Thursday, June 21, 2012

'Unrest' needed to pick up the pace

Unrest (2006)
Starring: Corri English, Scot Davis, Jay Jablonski, Joshua Alba, Derrick O'Connor, and Marisa Petoro
Director: Jason Todd Ipson
Rating: Six of Ten Stars

A medical student (English) tries to unravel the mystery behind why everyone who handles a cadaver in the pathology lab turns up missing or dead... before she becomes the next victim.


"Unrest" is mostly an effective horror film that is one of the better iterations of the Japanese Inscrutable Angry Ghost That Can't Be Placated Or Stopped No Matter What You Do school. It benefits from an inherently creepy locale--a gross anatomy class and the cadavers that go along with it--and a more-interesting-than-usual Pretty-But-Suffering-With-Some-Sort-of-Mental-Truama first-year student, played here by Corri English. The notion of a psychic atheist who has to deal with a curse brought down by angry spirits and/or an ancient god is pretty a pretty neat element. The escalating supernatural events in the hospital as the are also very well handled, with some supremely creepy death scenes, and a chilling finale involving a cadaver storage tank. The filmmakers also effectively deploy every tool at their disposal from lighting to color scheme in the scenes, to camera angles and cuts, to sound design, in order to heighten the terror as the film goes on.

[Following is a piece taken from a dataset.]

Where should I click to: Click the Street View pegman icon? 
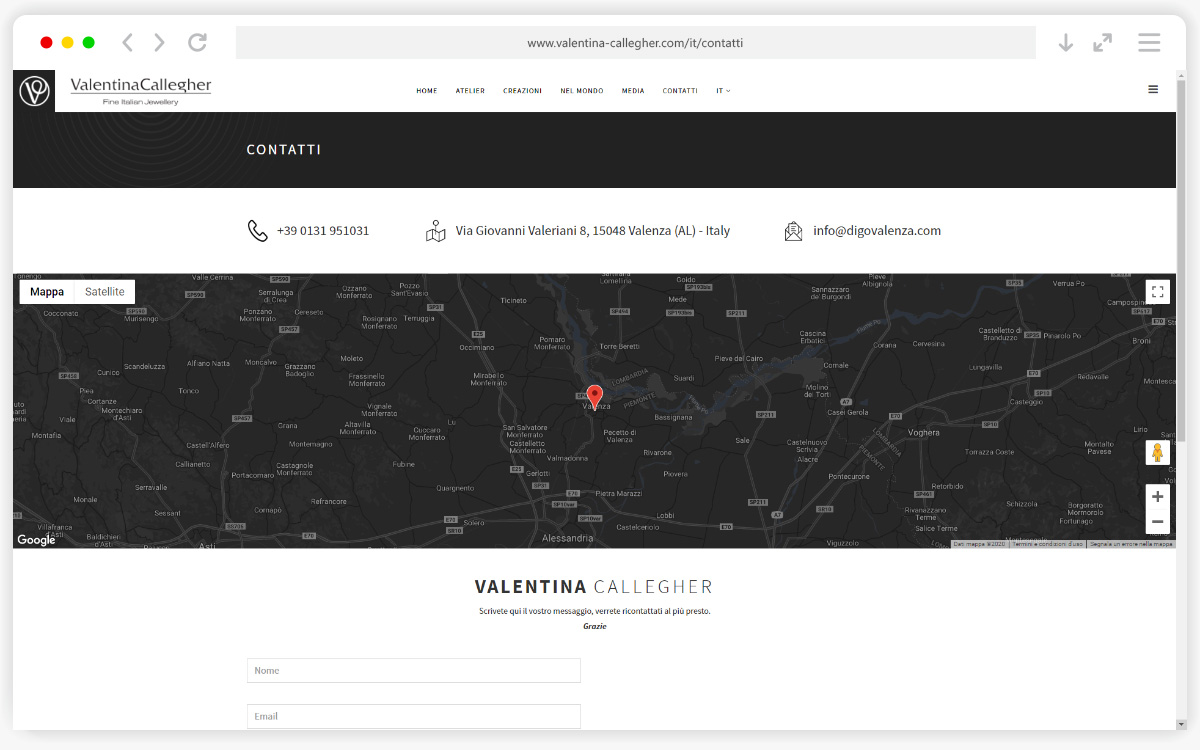(1157, 453)
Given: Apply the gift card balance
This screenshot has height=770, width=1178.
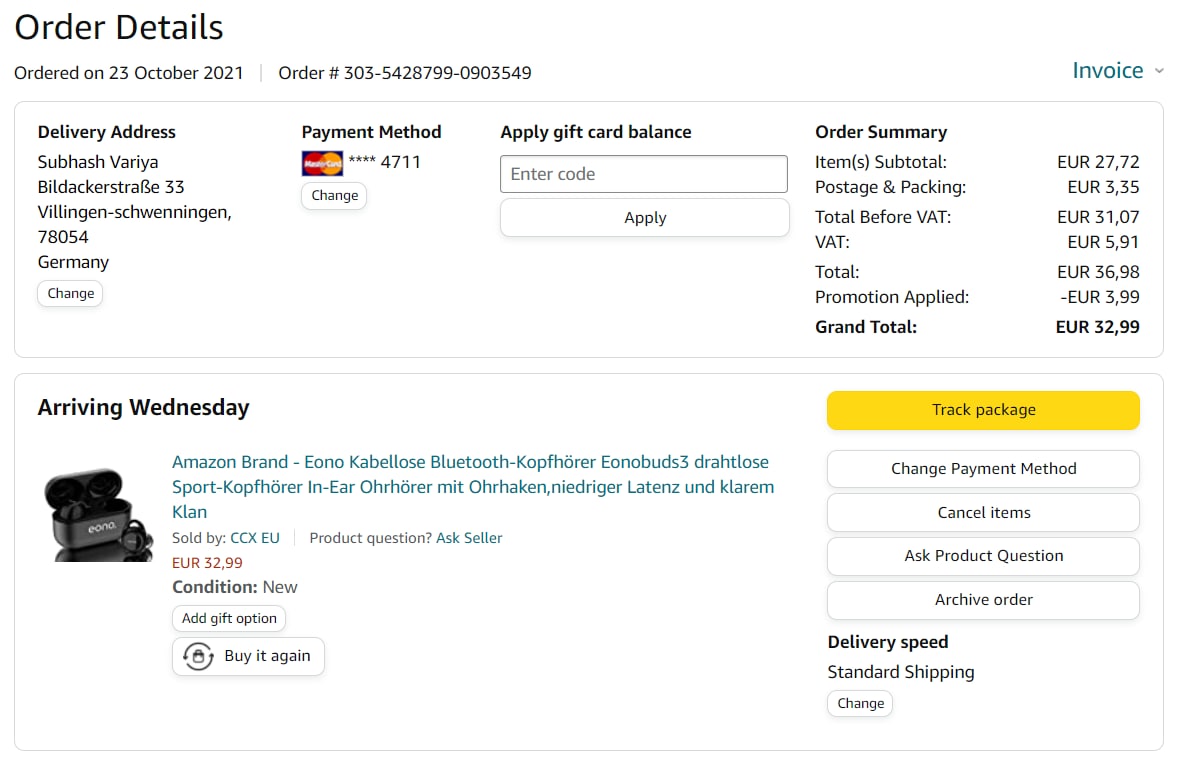Looking at the screenshot, I should 644,218.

And even more praiseworthy, this is a film that ends when it's over. While it's got the nicety of a denouement, it is blissfully free of that non-shocking shock ending that plagues so many horror films. Sadly, as this movie was made in 2006, too many horror filmmakers still haven't realized that tacking a nonsensical "final scare" onto your story is ineffective and lame. But at least writer/director Jason Todd Ipson got it right here.

Unfortunately, for all its strengths, the film also has its weaknesses. The biggest is the question as to why our lovely med student continues to live in the hospital, with the growing number of supernatural events and outright murders taking place. The filmmakers try to address this question, both by raising it and attempting to provide rationales, but in the end, the answer boils down to "because if she doesn't, the story will grind to a halt, so just don't worry about it, 'kay?!"

Also, while the film has some great peaks of terror, its quiet moments are REALLY quiet. Too quiet. And not in a good way. They run a little too long, and they become a little too boring. The creepy mood never lets up, but more than once I found myself wishing that they'd get on with the angry ghost stuff, especially after the mystery of who the haunted cadaver was, and what the nature of the haunting, had been revealed. It's not so much that the film is padded, but more that some scenes just go on for too long.

If you like "The Grudge" films, or movies like "The Ring" and "One Missed Call", I think you'll like "Unrest". If Japanese horror flicks and their Americanized counterparts leave you an urge to do the dishes, you should skip it.